Le travail réalisé par le CNPD pour élaborer cette PPL était rigoureux, ambitieux et porteur d’espoir. Pourtant, force est de constater qu’il est traité avec une légèreté déconcertante par celles et ceux qui auraient dû s’en emparer avec conviction. Les reports successifs, les tergiversations internes à LFI, le manque de soutien d’autres députés et, plus encore, l’absence de respect vis-à-vis des organisations et associations qui ont porté ce projet, sont inacceptables.
Cela reflète un manque de courage politique évident et une hiérarchisation des priorités où les carrières personnelles semblent primer sur le sens du devoir. Nous savons toutes et tous que la prohibition est un échec criminogène qui alimente la violence et le narcotrafic, et qu’il est urgent d’agir pour changer cette politique. Or, à chaque fois, une excuse est avancée pour repousser l’inévitable.
Hier, c’était une pandémie. Aujourd’hui, c’est une motion de censure et des dissensions internes. Demain, ce sera probablement une guerre ou une élection. Pendant ce temps, le trafic prospère, et ce sont toujours les mêmes, les consommateurs, qui sont stigmatisés et accusés d’être responsables des conséquences du système que nous dénonçons. Les véritables responsables, nous le savons, sont celles et ceux qui se réfugient dans l’inaction ou l’opportunisme, comme nos député(e)s de la gauche que nous attendions pour nous soutenir nous ont une nouvelle fois bien déçu.
Cela fait 40 ans que nous subissons cette indifférence ! Si nous devions attendre que toutes les planètes s’alignent, nous en serions encore à demander poliment le droit de débattre. Les conditions idéales n’existent pas ; ce qui manque, c’est la volonté politique.
Il est peut-être temps de rappeler que nous ne sommes pas ici pour servir de vitrine ou pour faire la claque lors d’une conférence de presse. Le CIRC, et plus largement le CNPD, a toujours milité avec clarté et détermination. Nous n’accepterons pas que nos travaux soient relégués à une simple caution technique pour des manœuvres politiques.
Reprendre la main et poursuivre le combat
Nous devrions envisager sérieusement de reprendre la main sur cette PPL et de porter nous-mêmes ce débat dans l’espace public. Nous devons montrer que nous ne lâcherons rien, malgré les obstacles. Car c’est bien de cela qu’il s’agit : un combat pour la justice, la sécurité et la santé publique. Et nous ne laisserons pas les calculs politiciens nous détourner de cet objectif.
Malgré cette immense déception, notre engagement reste intact. Nous devons continuer à sensibiliser, à convaincre et à mobiliser. La proposition de loi portée par le CNPD et ses cosignataires reste un jalon important. Elle est le reflet d’un travail de longue haleine et d’une volonté de proposer une alternative crédible à la prohibition criminogène qui gangrène notre société.

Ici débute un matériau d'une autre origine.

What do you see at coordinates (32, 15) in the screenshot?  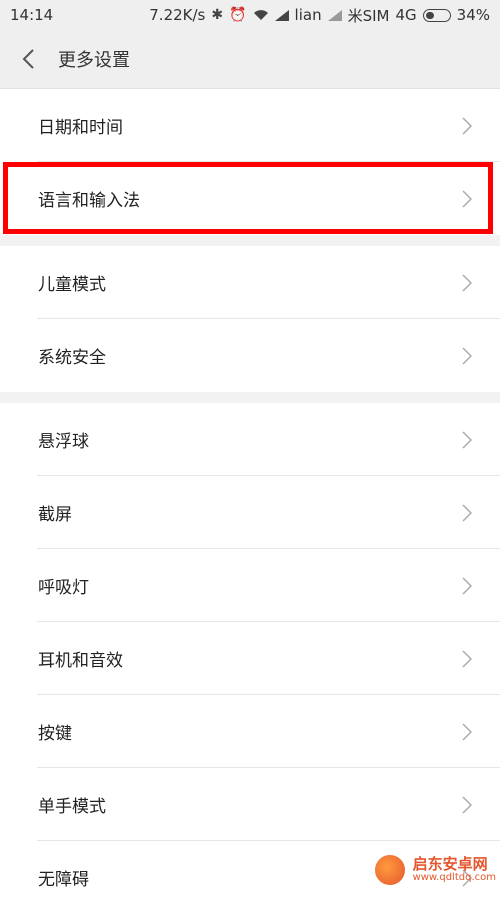 I see `status-time: 14:14` at bounding box center [32, 15].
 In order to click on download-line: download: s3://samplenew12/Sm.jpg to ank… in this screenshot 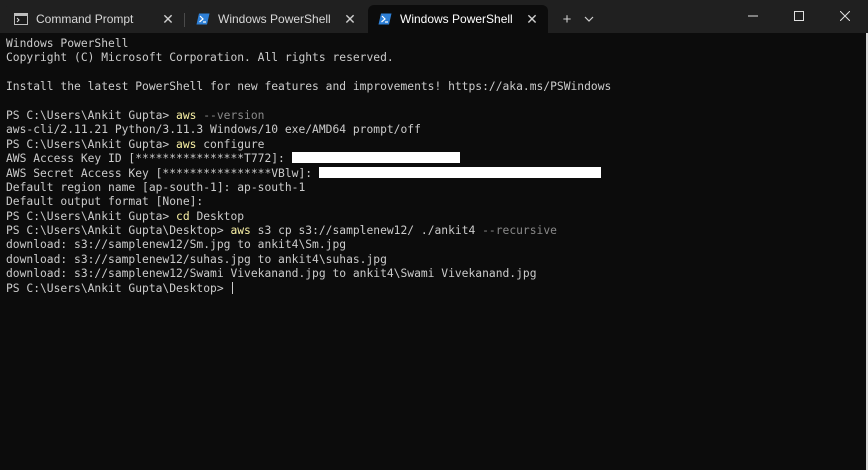, I will do `click(176, 245)`.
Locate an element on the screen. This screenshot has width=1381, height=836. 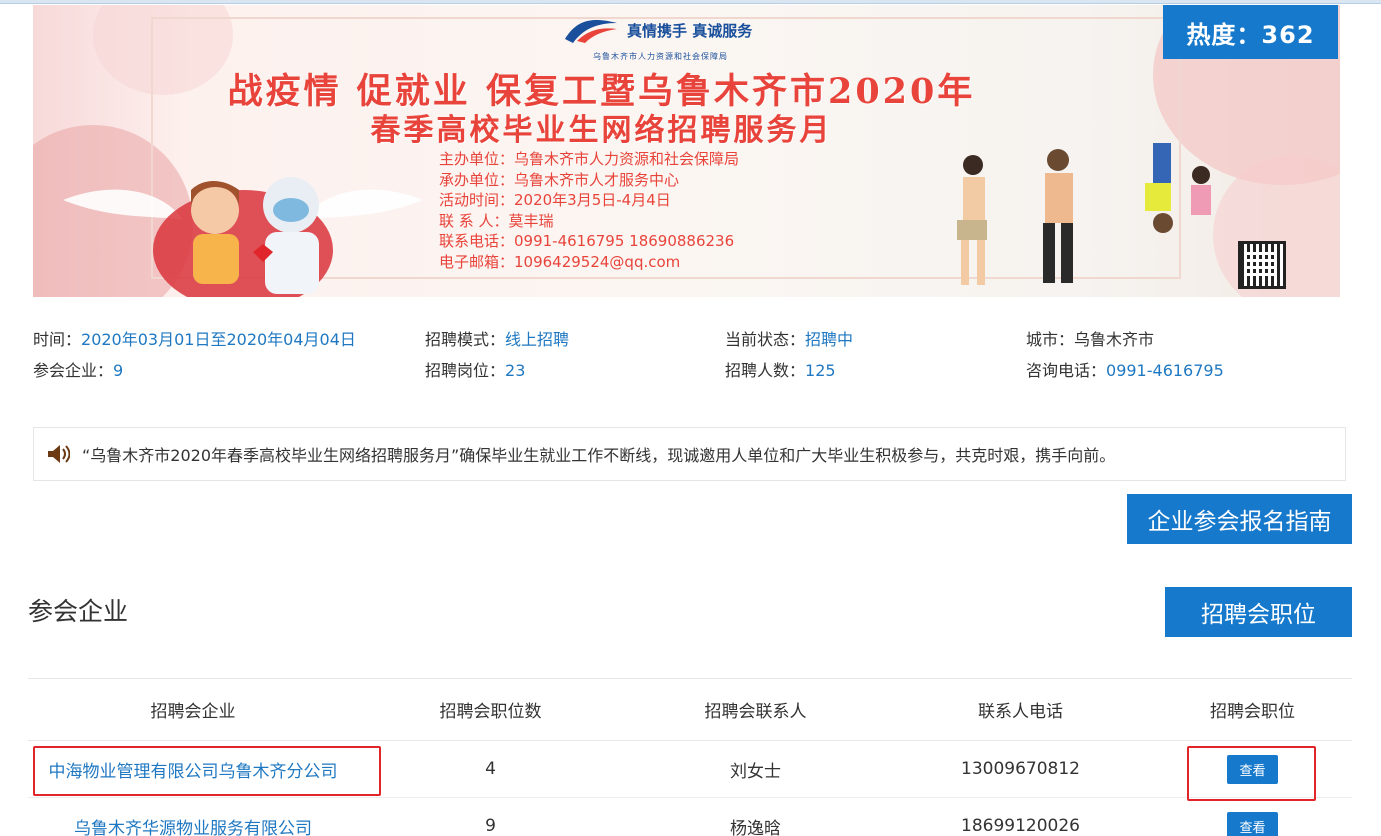
header-action: 招聘会职位 is located at coordinates (1252, 712).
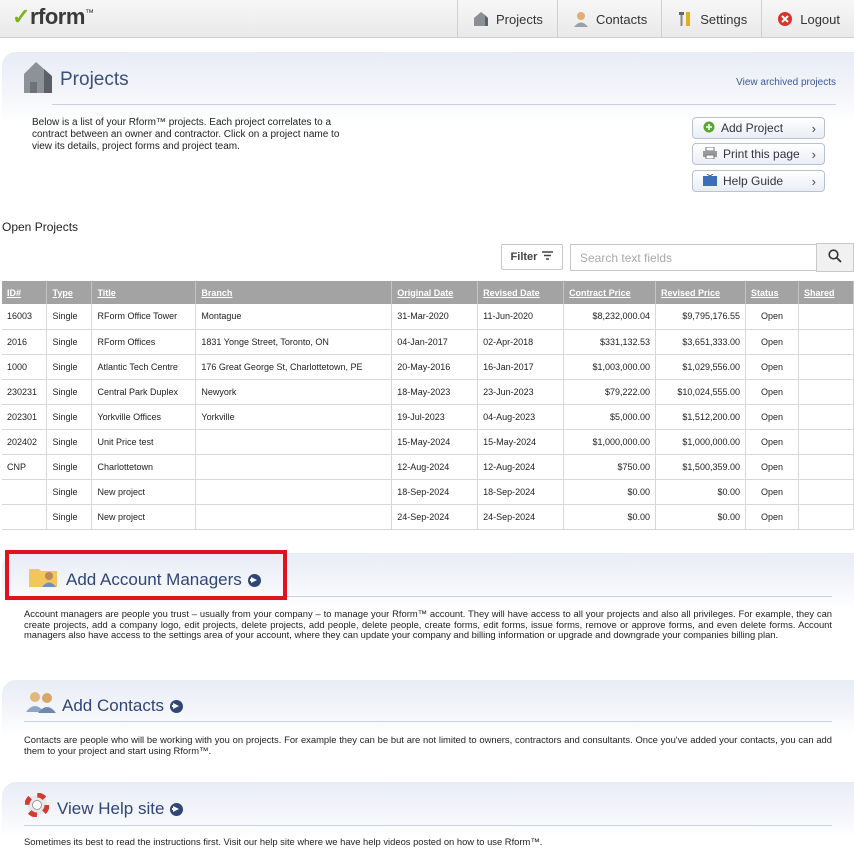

Pour celles et ceux qui s’interrogeaient encore sur l’attitude de la gauche face à l’abrogation de la loi de 1970, les faits parlent d’eux-mêmes : nous avons encore beaucoup de chemin à parcourir. Et nous avons besoin de vous, de votre soutien et de votre voix pour continuer à porter ce combat.

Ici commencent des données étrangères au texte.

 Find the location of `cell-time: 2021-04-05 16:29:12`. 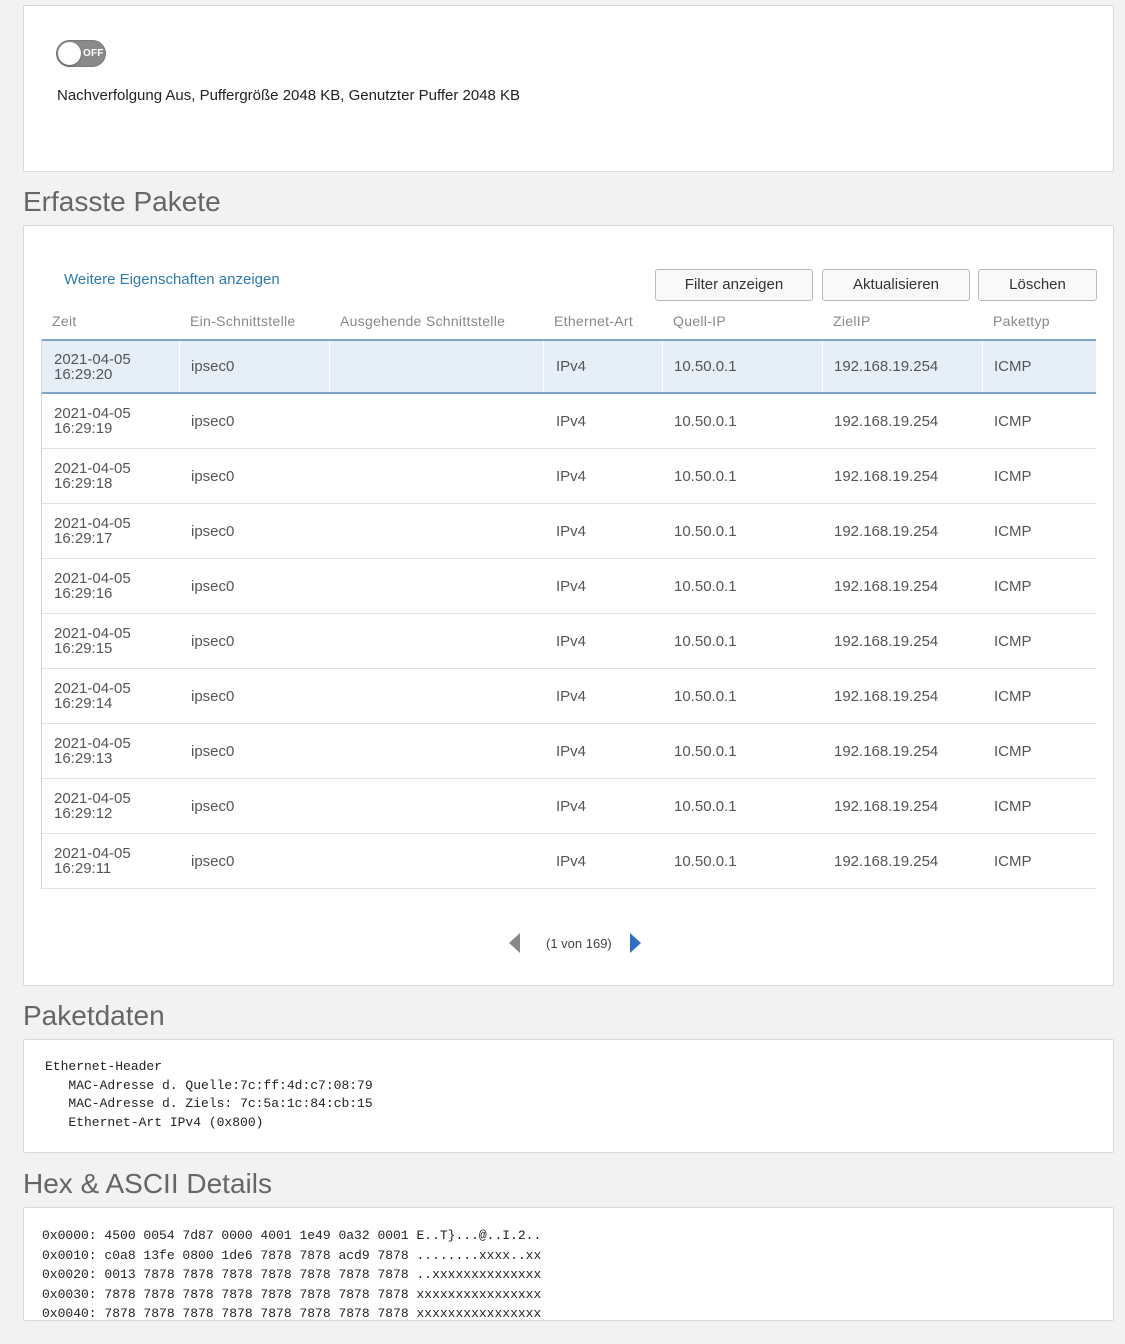

cell-time: 2021-04-05 16:29:12 is located at coordinates (92, 806).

Nous saluons le courage des députés qui ont porté ce texte : Mme Danièle Obono, M. Ugo Bernalicis, M. Éric Coquerel, M. Antoine Léaument, Mme Colette Capdevielle, M. Romain Eskenazi, M. Damien Girard et Mme Julie Ozenne. Ils et elles méritent d’être salué(e)s pour leur engagement. Mais nous ne pouvons que regretter que leur nombre soit si restreint.
Restons mobilisés. Ensemble, nous finirons par faire basculer les mentalités et les lois.